Thank you Secrets! You should definitely give it a try. I love the power of the repeated refrain.
the first one really made me laugh!
I liked the first one too!
I really enjoyed this form. And your poem was far greater than the others! 😘😘 Exquisite.
Thank you Kristian! Stay well and be happy as the warmth is on its way!
Excellent example of an interesting and very expressive style. I like the mood of the poem and the images you’ve created especially of walking through the mud and uncertain ground in the dark of night. Takes my mind back to places I had long forgotten. All the best to you my brother!
FBC.
Thank you for your insight and kind words, Francisco! I am so appreciative of all your unfailing support and wisdom. Stay well and be happy!

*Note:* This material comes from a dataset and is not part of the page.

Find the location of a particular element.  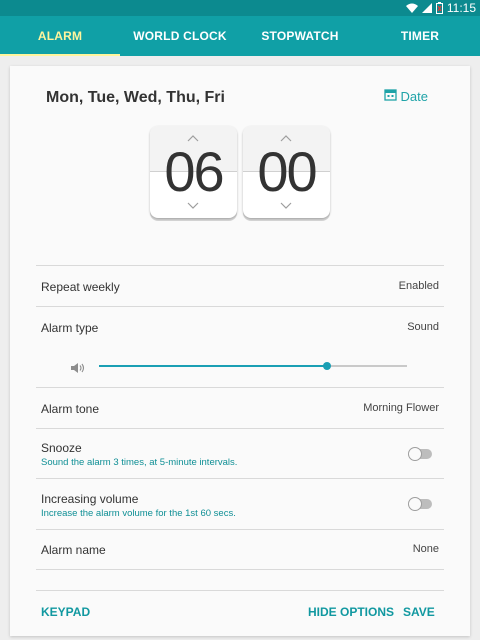

wifi-icon is located at coordinates (412, 8).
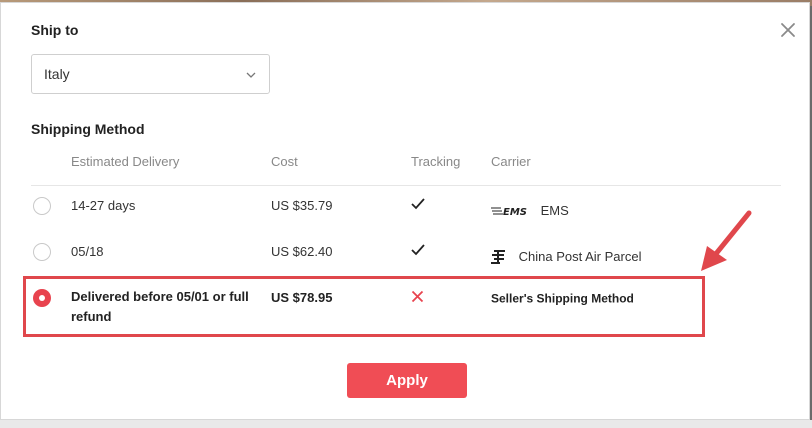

You’re very welcome my friend! All the best,
FBC.
I like this style as well; I wonder what motivates a poet to come up with their own unique style?
I like the message of teamwork from your poem. we are so much more powerful when we work together.
and I agree with Beth, the first one is quite humorous 🙂
I would assume the attempt to create an original style comes from simply pushing the limits of what is known. A desperate need to be challenged maybe. I liked the form too. It was fun and challenging. Robert Brewer is the “poet in residence” for Writer’s Digest. He does have a fabulous way of tying humor into his works. Thanks for all the support, Q!
I’ll keep my eyes out for the Osbourne style. Brewer sounds like a modern day Ogden Nash!
Brewer has a great style. You see a lot of his verses in the series. I always enjoy his perspective and fun with a form.